# TO DO:
(a) In the excerpt on Cloud-based ML systems, what problem results when the mappings generated during data transformation are not consistently saved and reused at serving time?
(b) List every service the excerpt on Cloud-based ML systems names for the data ingestion component, giving for each the kind of data it is used with.

# SOURCE EXCERPT:
──────────────────────────────

Ingesting data for Cloud-based analytics and ML: bringing data to the cloud

Designing adaptable ML systems: how to mitigate potential changes in real-world that might affect our ML system

High performance ML systems: choose the right hardware and removing bottlenecks for ML systems

Hybrid ML systems: high-level overview of running hybrid systems on the Cloud

Architecting

In a Cloud-base ML ecosystem, the model code usually only account for 5% of the total code. This is because in order to keep a ML system running in production, we need a lot more than just computing the model’s outputs for a given set of inputs.

Other_components_of_ML_system

data ingestion

data_ingestion

The first component we should consider is the data ingestion.

The input data could come from streaming data ingestion pipeline from a mobile, device web service, etc. For streaming data we use PubSub.
Another possibility is structured data that live in a data warehouse. Thus we might use a service such as BigQuery.
If we are transforming data from training that we can train on it later, we might use Cloud Storage

data quality

Machine learning models are only as good as their training data. Unlike catastrophic bugs which are easy to find, small data bugs could be preternaturally hard to locate even though they can still significantly degrade model quality over time.Because bugs can be disastrous and hard to find, we need data analysis and data validation components.

data_analysis_validation

Exploratory Data Analysis(EDA) is all about understanding the distribution of our data, which is the first step in detecting small data bugs. Then we could perform helpful pre-processing for our models such as eliminating outliers, adjust skewness of data, and correcting wrongly registered data from providers.

Data validation is all about finding out is our data healthy or not:

is the new distribution similar enough to the old one?
Are all expected features present?
Are any unexpected features present?
Does the feature have the expected type?
Does an expected proportion of the examples contain the feature?
Do the examples have the expected number of values for feature?

data transformation

The data transformation component allows for feature wrangling. It can do things like generate feature to integer mappings. Critically, whatever mappings that are generated mush be saved and reused at serving time. Failure to do this consistently results in a problem called training-serving skew. Common tools to use for data transformation are: Dataflow, Dataproc, and Dataprep.

data_transformation

We normally crate data transformation useing dataflow & dataprep. Its important create dataflow pipelines that are par of the model graph using TF transform and export the transform function for use at serving time.

──────────────────────────────

# RAW DATA:
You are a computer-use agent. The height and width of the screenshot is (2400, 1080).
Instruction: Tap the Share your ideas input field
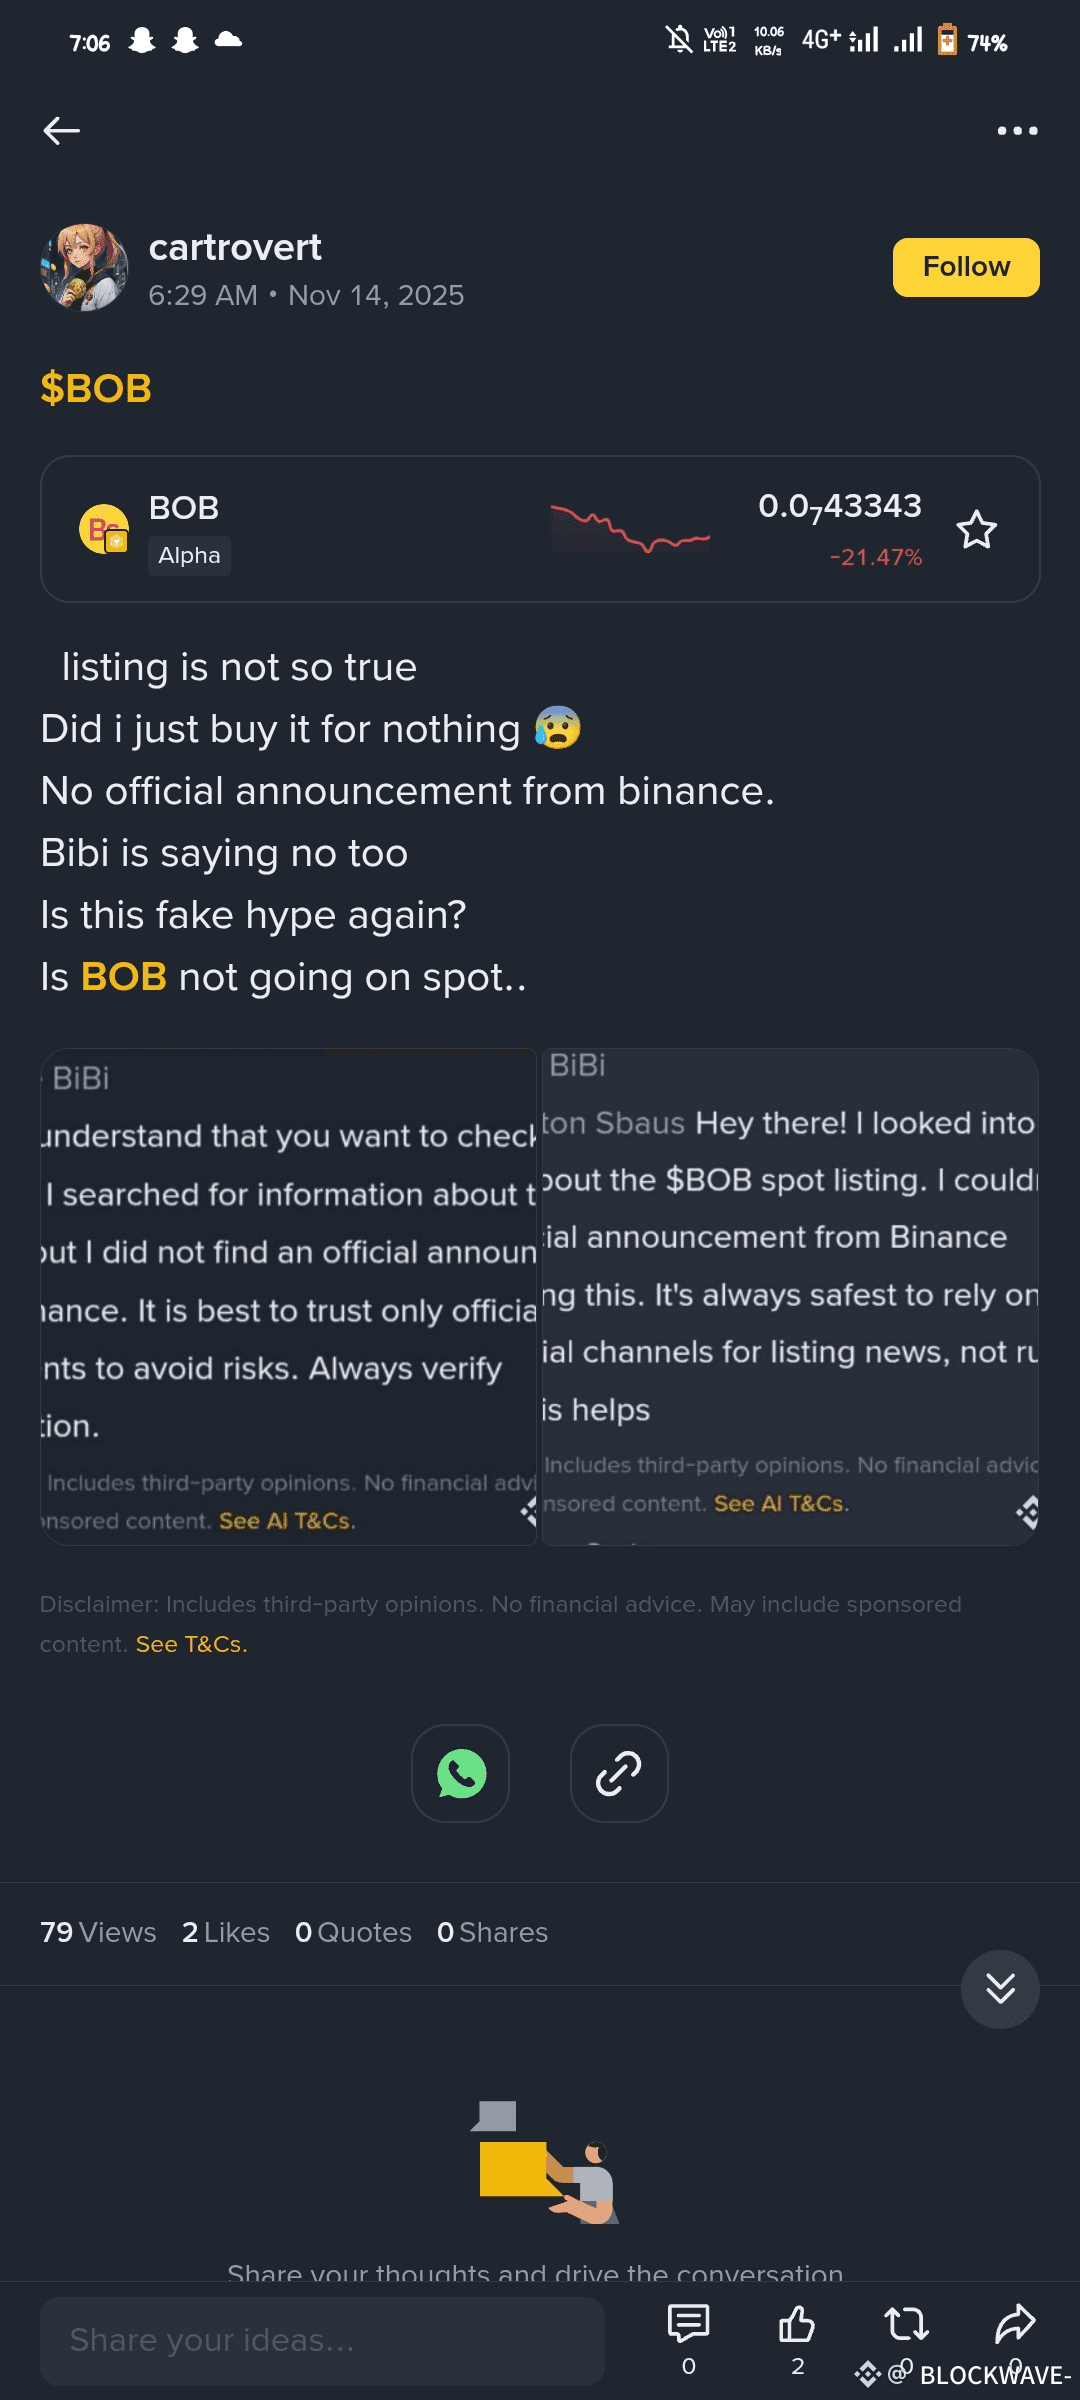pos(322,2340)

──────────────────────────────

# ANSWERS GIVEN:
(a) Training-serving skew.

(b)
- PubSub: streaming data, such as from a mobile device or web service
- BigQuery: structured data that lives in a data warehouse
- Cloud Storage: data being transformed so it can be trained on later